0.00 keys per slot on average.
>>> Performing Cluster Check (using node 192.168.0.107:7002)
S: 359dec6ff52d85c983f49c97997b98d91758f049 192.168.0.107:7002
slots: (0 slots) slave
replicates 94b96a1d009232fc013f9d15535000087c82248a
S: e8091d7c48647d55a34fa83949600d025d68b879 192.168.0.110:7006
slots: (0 slots) slave
replicates 50d9fb7c86d15847233fc691f6e54e6173fd5d85
M: 477af6a0d870cd61930d654667992eb4abeac920 192.168.0.109:7004
slots:[0-5460] (5461 slots) master
M: 50d9fb7c86d15847233fc691f6e54e6173fd5d85 192.168.0.109:7003
slots:[5461-10922] (5462 slots) master
643121260372426753 additional replica(s)
M: 94b96a1d009232fc013f9d15535000087c82248a 192.168.0.110:7005
slots:[10923-16383] (5461 slots) master
643122188085362689 additional replica(s)
[OK] All nodes agree about slots configuration.
>>> Check for open slots...
>>> Check slots coverage...
[OK] All 16384 slots covered.
可以看到192.168.0.109:7004从Slave转变为了Master,说明故障自动转移和恢复是成功的。
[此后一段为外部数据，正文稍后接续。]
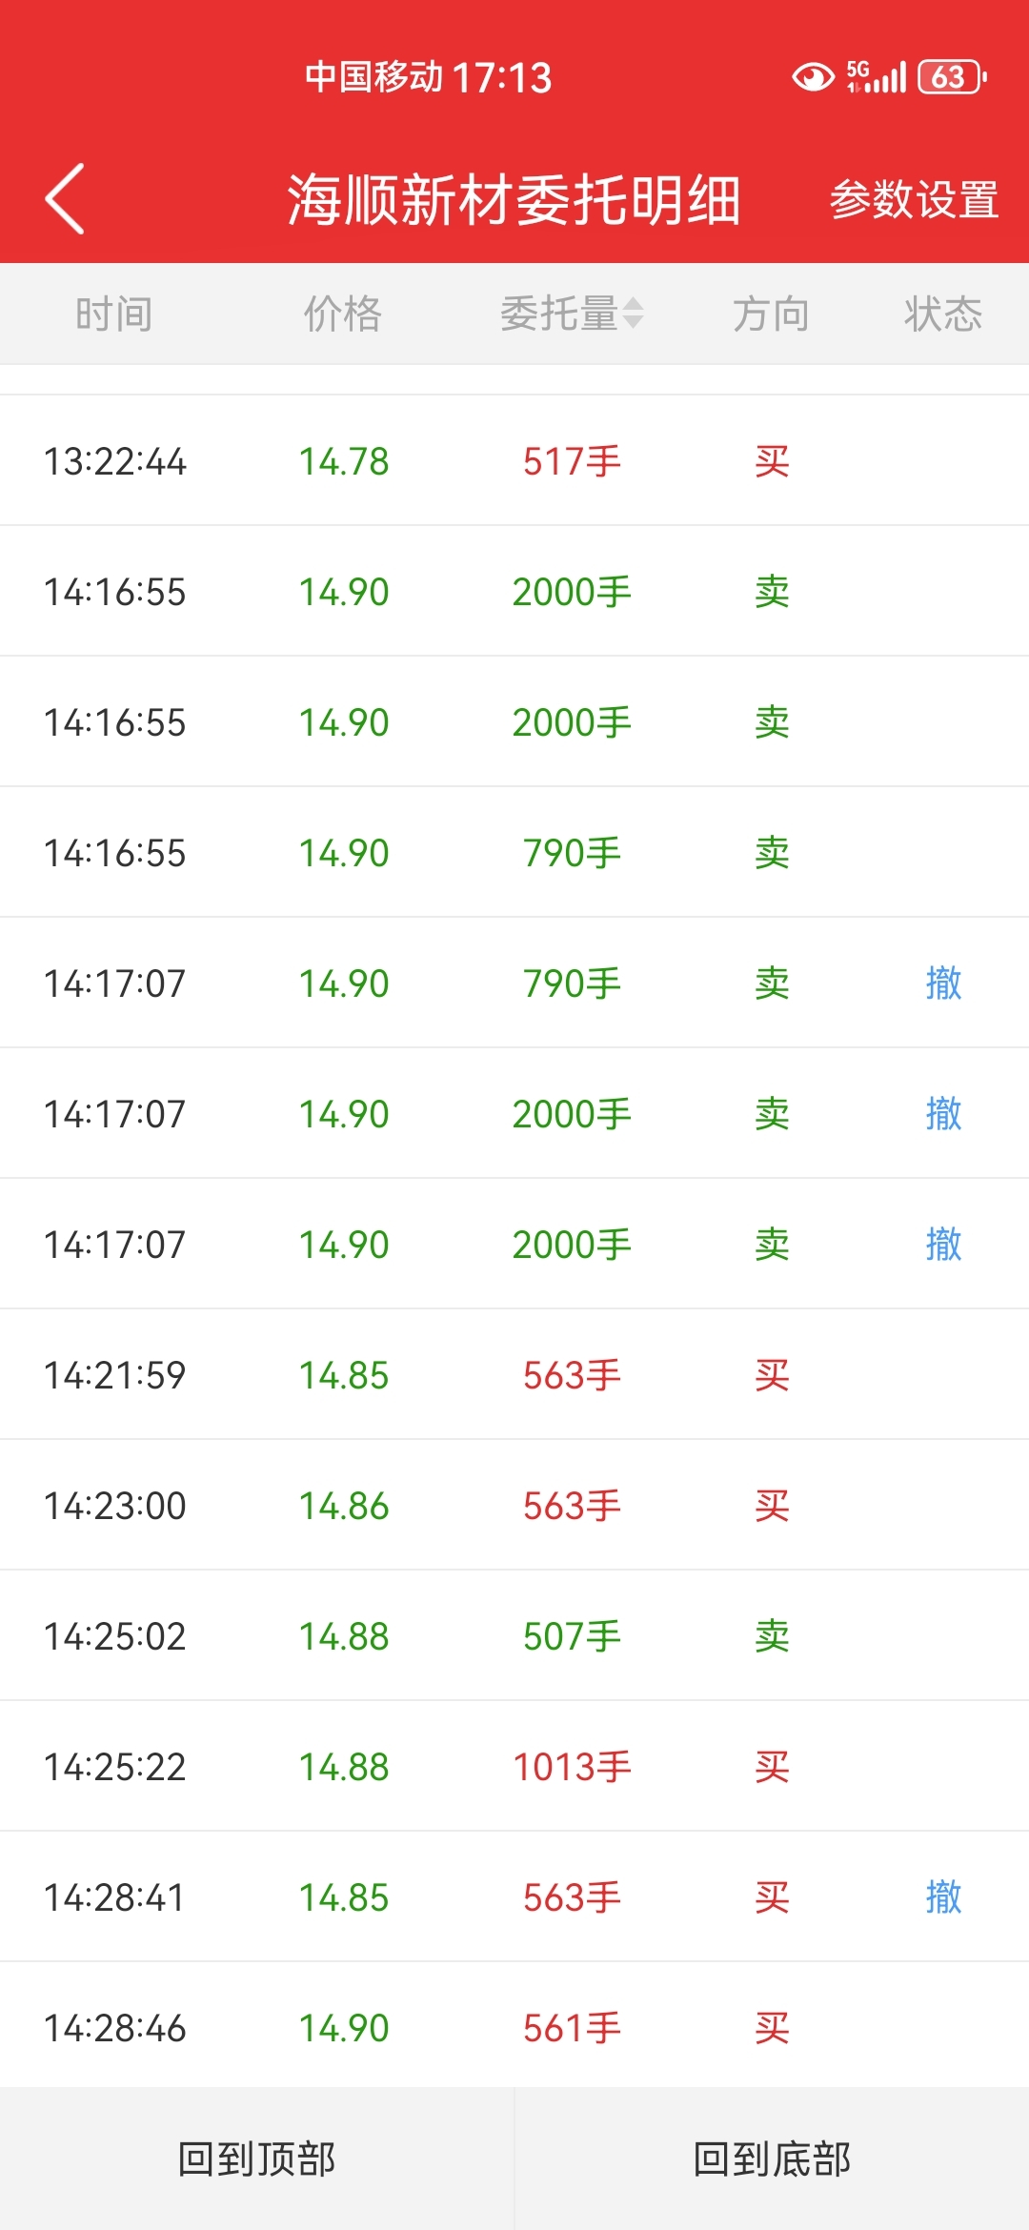Tap the 5G signal strength icon

(x=876, y=77)
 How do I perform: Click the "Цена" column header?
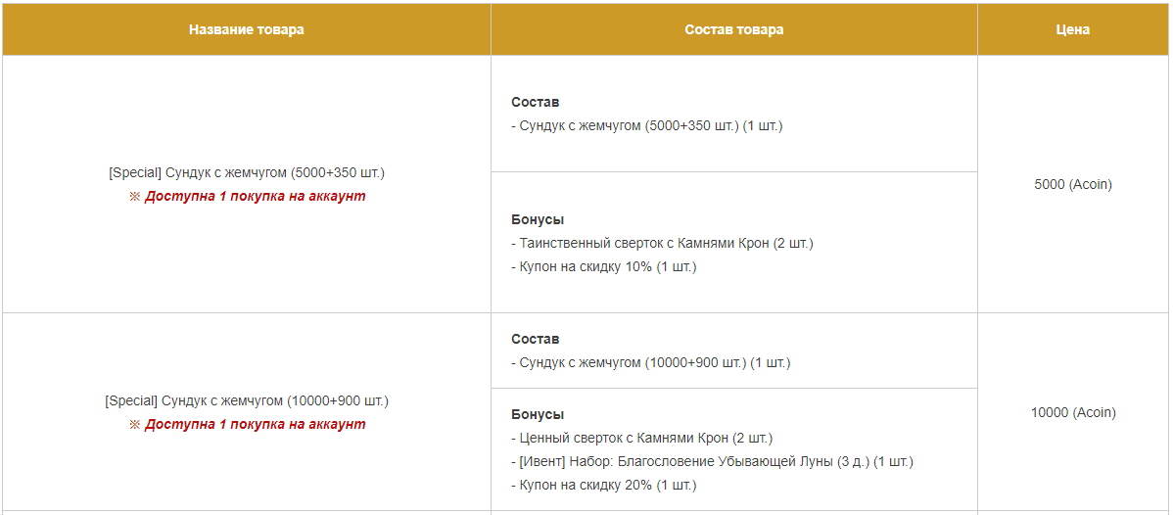tap(1073, 30)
然后,我们再重新启动192.168.0.107:7001,再check一下集群状态,发现192.168.0.107:7001已经变成了Slave:
[root@ressmix-dsf01 init.d]# redis-cli --cluster check 192.168.0.107:7002
192.168.0.109:7004 (477af6a0...) -> 1 keys | 5461 slots | 1 slaves.
192.168.0.109:7003 (50d9fb7c...) -> 0 keys | 5462 slots | 1 slaves.
192.168.0.110:7005 (94b96a1d...) -> 0 keys | 5461 slots | 1 slaves.
[OK] 1 keys in 3 masters.
0.00 keys per slot on average.
>>> Performing Cluster Check (using node 192.168.0.107:7002)
S: 359dec6ff52d85c983f49c97997b98d91758f049 192.168.0.107:7002
slots: (0 slots) slave
replicates 94b96a1d009232fc013f9d15535000087c82248a
S: 6ac3762d35e60af9d8d12f3ac148c8ede11b94af 192.168.0.107:7001
slots: (0 slots) slave
replicates 477af6a0d870cd61930d654667992eb4abeac920
S: e8091d7c48647d55a34fa83949600d025d68b879 192.168.0.110:7006
slots: (0 slots) slave
replicates 50d9fb7c86d15847233fc691f6e54e6173fd5d85
M: 477af6a0d870cd61930d654667992eb4abeac920 192.168.0.109:7004
slots:[0-5460] (5461 slots) master
603169234066866177 additional replica(s)
M: 50d9fb7c86d15847233fc691f6e54e6173fd5d85 192.168.0.109:7003
slots:[5461-10922] (5462 slots) master
603169612023988225 additional replica(s)
M: 94b96a1d009232fc013f9d15535000087c82248a 192.168.0.110:7005
slots:[10923-16383] (5461 slots) master
603170539736924161 additional replica(s)
[OK] All nodes agree about slots configuration.
三、总结
本章,我介绍了redis cluster的部署方式,读者可以自己在本地尝试搭建一个redis cluster集群,以便加深理解。